Lintbells, the manufacturers of natural calming supplements YuCALM, are encouraging dog owners across the nation to perhaps give their four-legged friends some extra care as one of the family – after all, a happy dog means a happy family. With that in mind, Lintbells have come up with a few ways to help spot the signs of stress and anxiety in your pooch.
Modern day life is stressful for many dogs, whether its meeting strangers or spending time alone, many dogs can find certain circumstances hard to handle. Recognising signs of stress in your pooch is key to being able to help them. Keeping an eye on their body language can go a long way to identifying the situation that is causing them to feel anxious and will put you in the position to do something about it.
Some signs of stress may be more obvious than others, including excessive panting or shaking – dogs will pant when too hot and shake when too cold, however a shaking dog with heavy breathing will likely indicate they are under some stress or discomfort. Be mindful if your dog starts hiding and running away, as well as tucking their tail between their legs, as these can also be clear indicators of anxiety or stress.

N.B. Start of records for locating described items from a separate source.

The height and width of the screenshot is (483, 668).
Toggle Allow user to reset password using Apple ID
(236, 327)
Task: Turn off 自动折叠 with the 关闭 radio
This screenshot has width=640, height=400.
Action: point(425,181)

Dog owners should also be looking out for signs that could be less obvious, including your dog moving their ears back or becoming more restless and struggling to get comfortable. In some cases, your dog can become more aggressive and begin to bark more. Your pup may show some behaviours that could be even more difficult to spot, such as wide eyes and worried facial expressions.

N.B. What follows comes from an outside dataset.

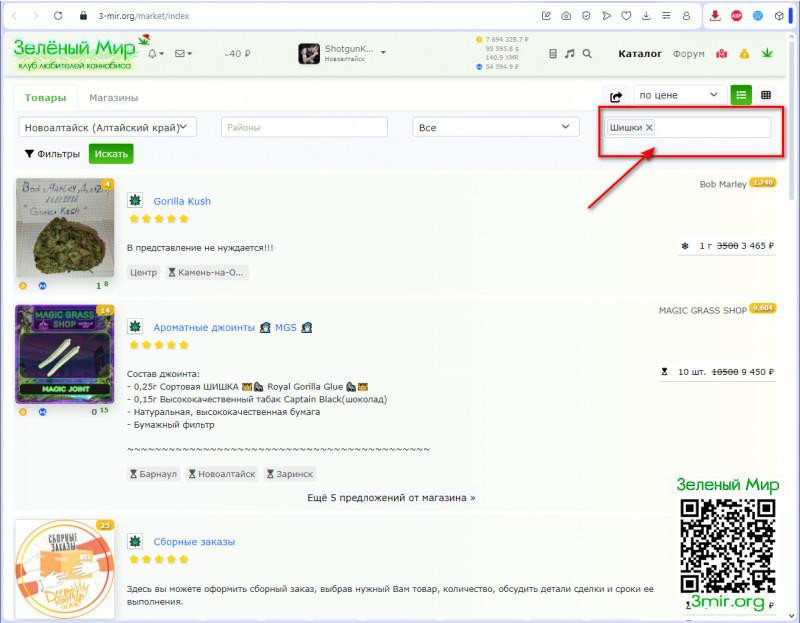The height and width of the screenshot is (623, 800).
Task: Open the Форум menu item
Action: coord(688,53)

Managing your dog’s stress
There are many ways to help your dog with their stress or anxiety. The first being, to try and identify the source and triggers of the fear and stress. In the short term try to avoid those triggers of fear or anxiety to reduce stress. You’ll then be able to implement a behavioural therapy programme, as your dog becomes less stressed and more receptive. Consistent exposure to what your pooch finds scary or stressful may ruin the chances of helping them at their own pace.
Creating a calm environment is also a great way to minimise anything that might make your dog stressed. This could be by building a small den for your dog to relax in, a cosy bed or covered crate will work perfectly. If you have more guests round your house that might create anxiety for your dog, like at Christmas for example, giving your dog their own room separate from your guests will allow them to relax away from any loud noises or larger crowds of people.
If problems do persist, then it’s important to talk to your vet. They will be able to check that your dog is well medically, and if not, it may be time to talk to a Clinical Animal Behaviourist. They will be able to devise a practical plan to help your dog and provide behavioural therapy programmes.